Probabilmente tale dato è tra i fattori che hanno determinato il grande afflusso ma – sempre a mò di dilemma irrisolto – resta confusa e poco chiara la conoscenza delle motivazioni vere per cui una “festa di questo tipo” genera una attrattività esagerata ed un fattore emulativo a scala internazionale.
Nelle moderne metropoli imperialiste in tutto il globo – Seul è tra le più titolate da questo punto di vista – l’industria dell’ Entertainment non è solo produzione, vendita e consumo di merci (tra cui una di tipo particolare e devastante: la droga) ma è, soprattutto, costruzione ideologica di “senso” e di “modelli comportamentali” che avviluppano le fasce giovanili e non solo.
Stiamo parlando di uno sfrenato accumulo di “miti”, di “valori” e di “stili di vita” in cui si mixano una genuina ricerca di amicizia, socialità e spinta umana ad una auspicabile rottura dei dispositivi di “nuova e vecchia” solitudine con i meccanismi spietati del Mercato, con quella specificità che Marx definiva “il carattere feticcio della merce” e con quell’insano cocktail di sessismo, razzismo, individualismo e classismo su cui si fondono le immanenti ed inumane relazioni sociali e comunitarie vigenti.

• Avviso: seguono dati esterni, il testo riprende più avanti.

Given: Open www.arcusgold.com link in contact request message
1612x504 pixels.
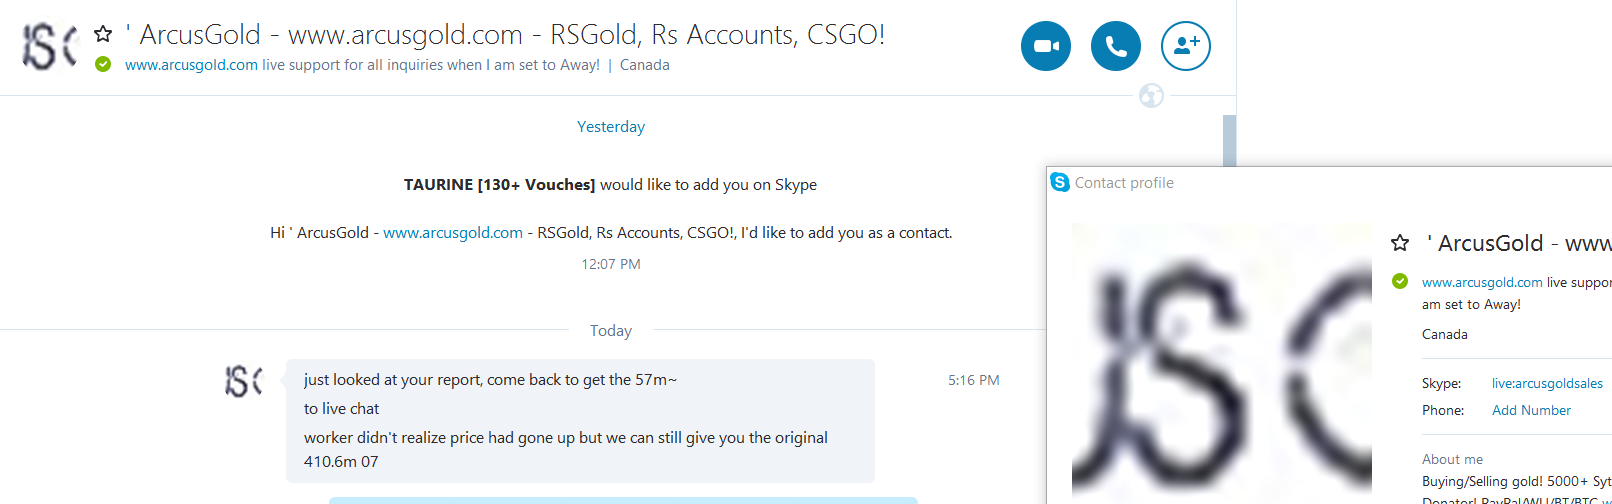Looking at the screenshot, I should pyautogui.click(x=452, y=233).
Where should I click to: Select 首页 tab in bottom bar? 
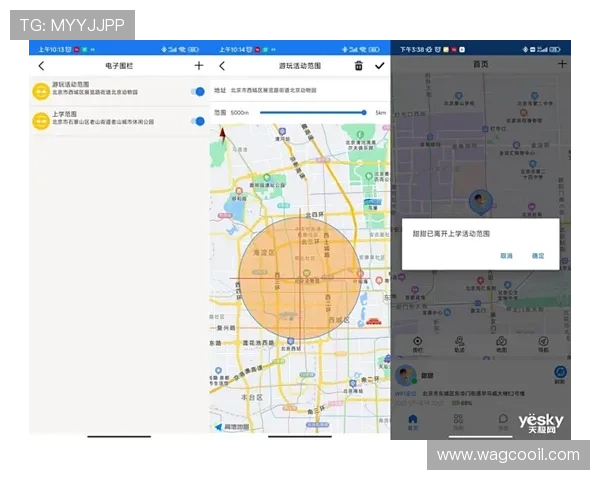[x=413, y=424]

Insomma – a parere di chi scrive – la tragedia di Seul è un ulteriore aspetto di quel processo di sussunzione totale che l’egemonia dominate (nei suoi aspetti parossistici) provoca anche in ambiti e sfere che – apparentemente – ad uno sguardo veloce possono sembrare astratti e che invece sono la cartina tornasole di una produzione di morte ideale e, spesso, fisica che il corso del capitalismo genera inesorabilmente nel suo dipanarsi.

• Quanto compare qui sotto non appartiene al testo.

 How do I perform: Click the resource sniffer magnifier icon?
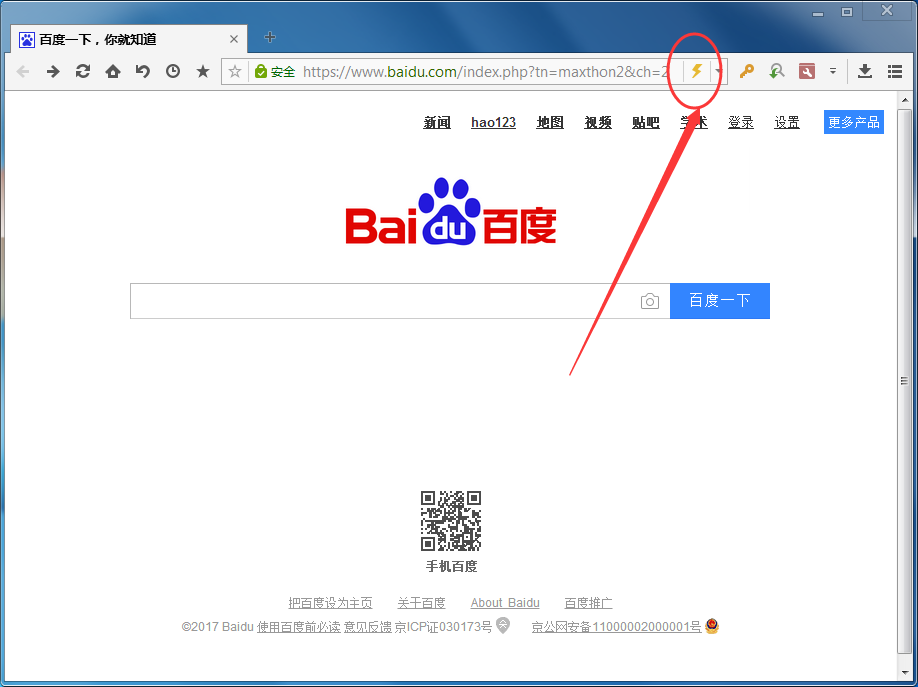tap(777, 71)
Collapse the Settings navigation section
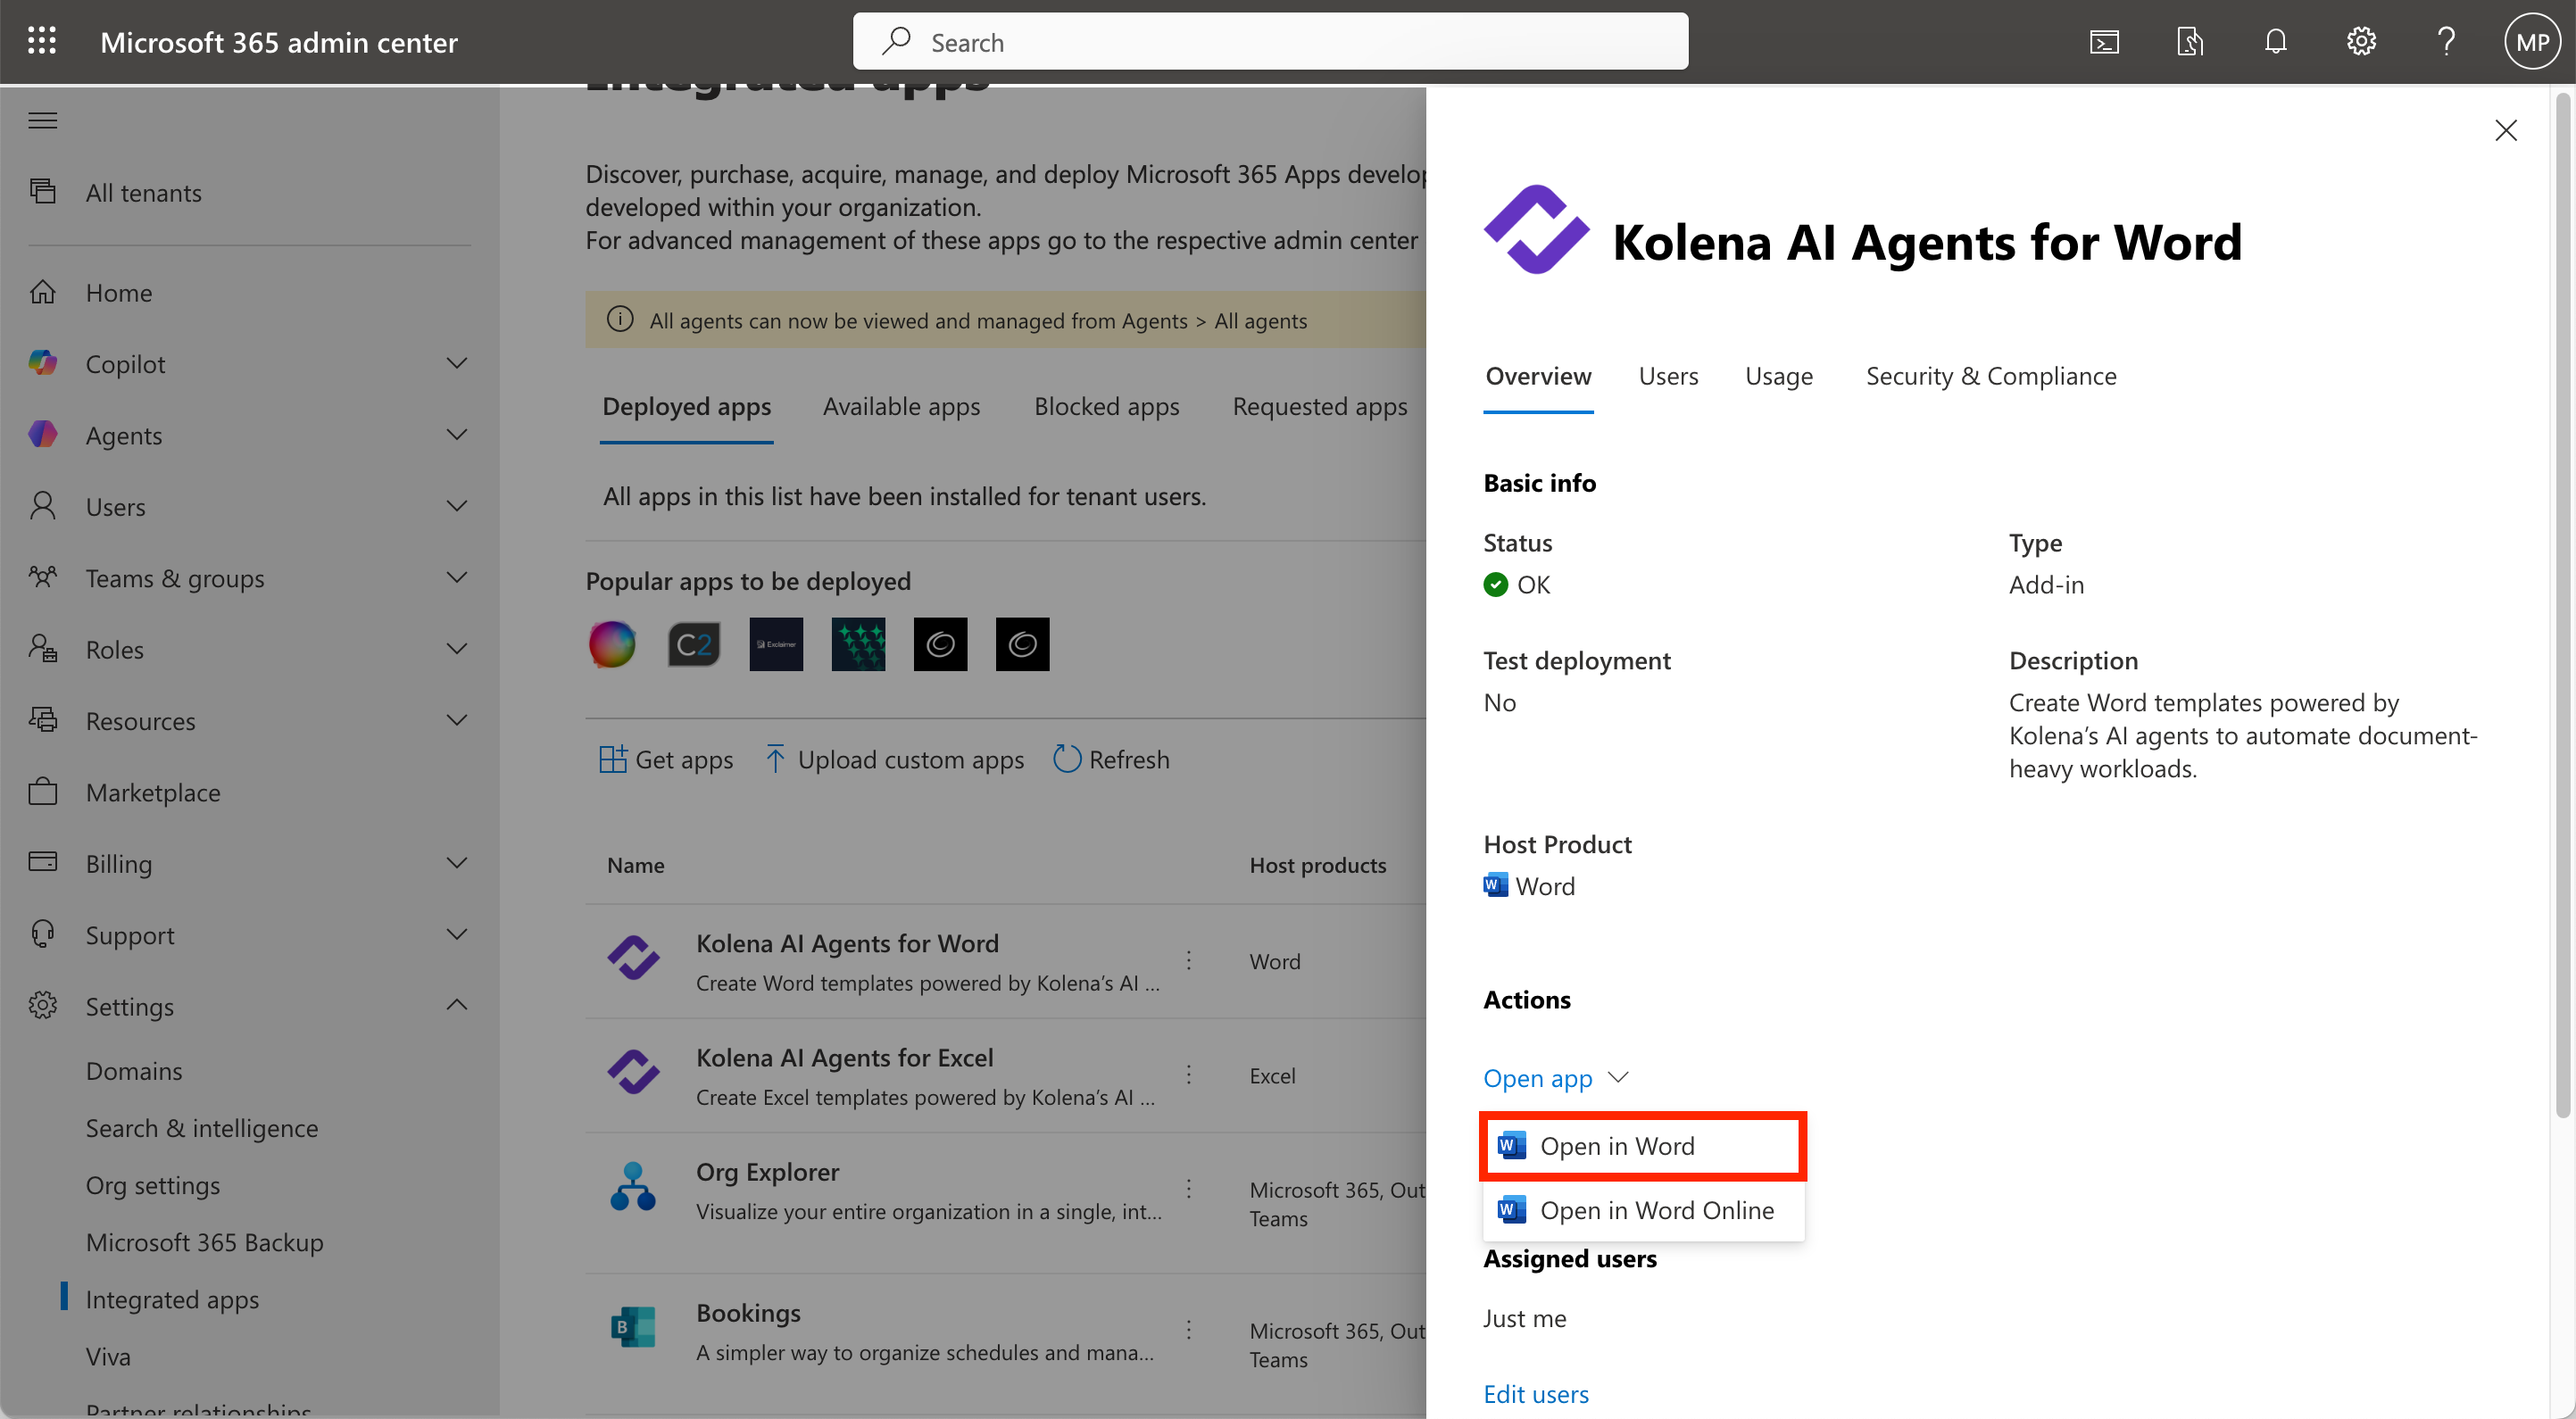Screen dimensions: 2576x1419 [x=457, y=1006]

Ovviamente – di fronte ai morti e al complesso del carico di dolore proveniente da Seul – occorre discutere con sobrietà evitando superficiali approssimazioni o inutili “scomuniche”.
Da comunisti – che agiscono in questa complessa contemporaneità – dobbiamo interpretare questa fenomenologia riconducendola, oltre il dato drammatico ed emotivo della cronaca, all’analisi complessiva della “Sovrastruttura e dell’Egemonia” e di come il combinato disposto tra questi fattori agisce, prepotentemente, fin dentro la vita e la testa degli individui sociali e delle loro relazioni.

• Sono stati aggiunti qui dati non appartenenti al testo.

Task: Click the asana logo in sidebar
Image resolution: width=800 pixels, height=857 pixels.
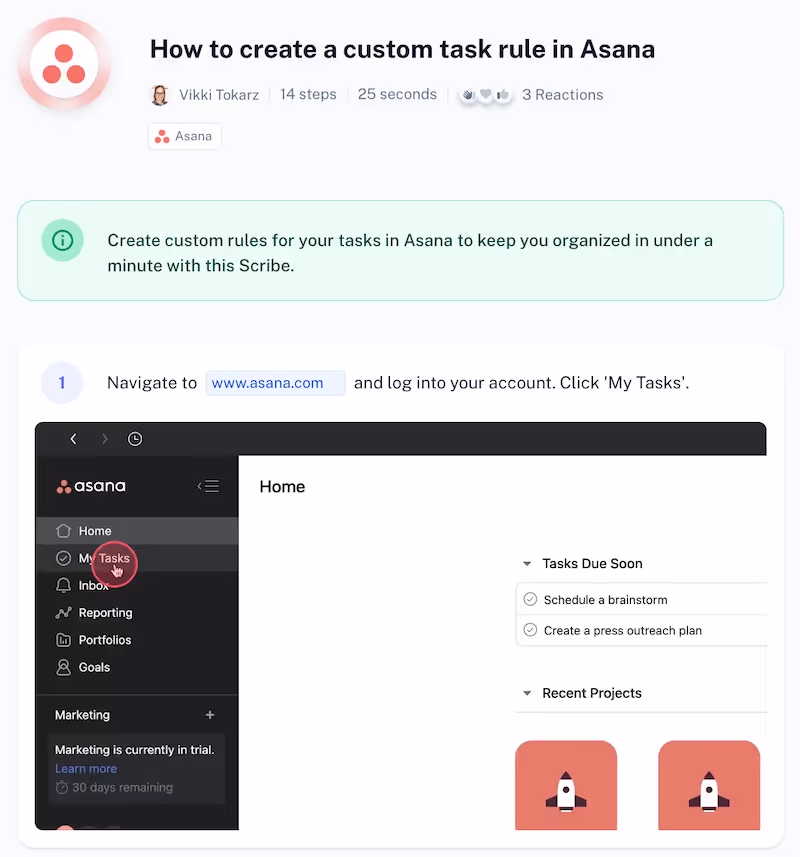Action: [91, 486]
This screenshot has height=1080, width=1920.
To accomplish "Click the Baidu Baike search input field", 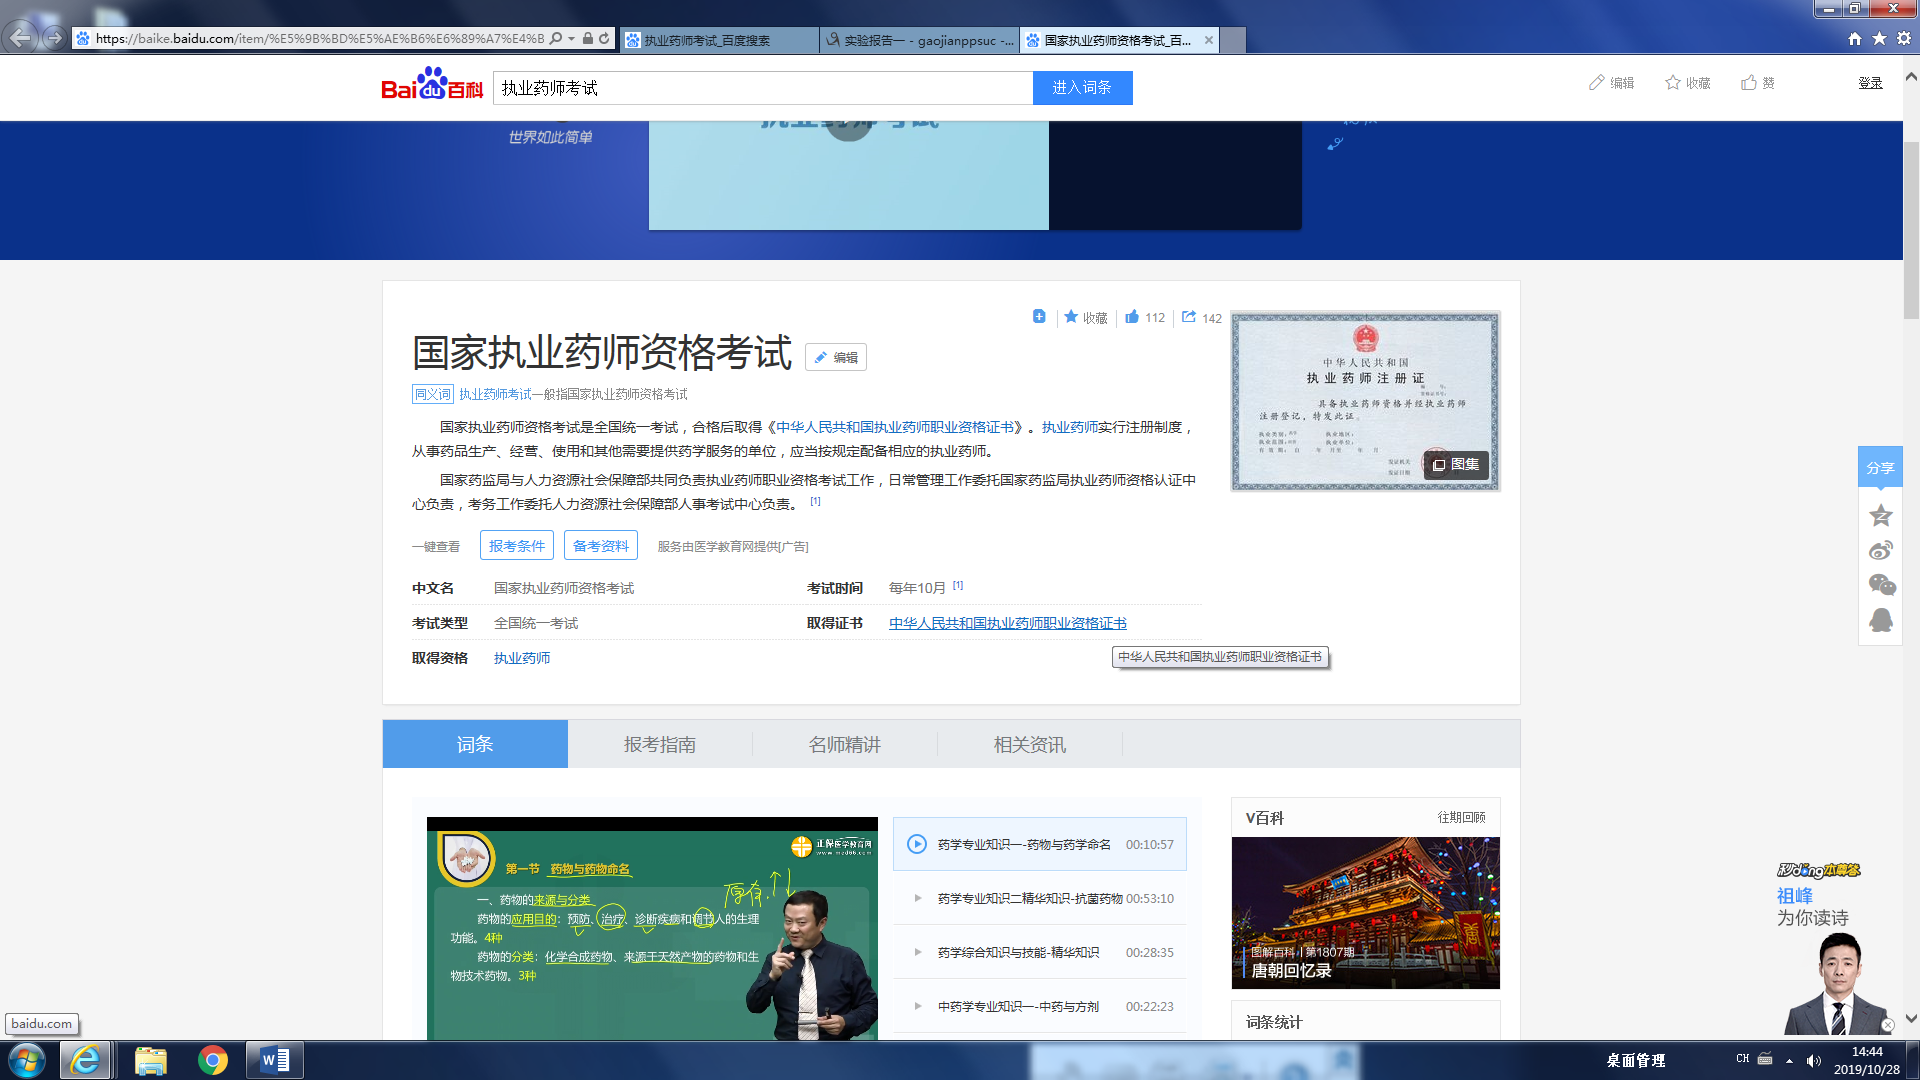I will click(762, 88).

La necessità della rottura sistemica e rivoluzionaria deve fare i conti con questo tipo di “complicazioni sociali”, con l’intero arco di questioni che né derivano e che riverberano, a vario titolo, tra tutte le classi sociali.
Un compito analitico e pratico dell’oggi di cui la tragedia di Seul è solo un ulteriore triste campanello d’allarme.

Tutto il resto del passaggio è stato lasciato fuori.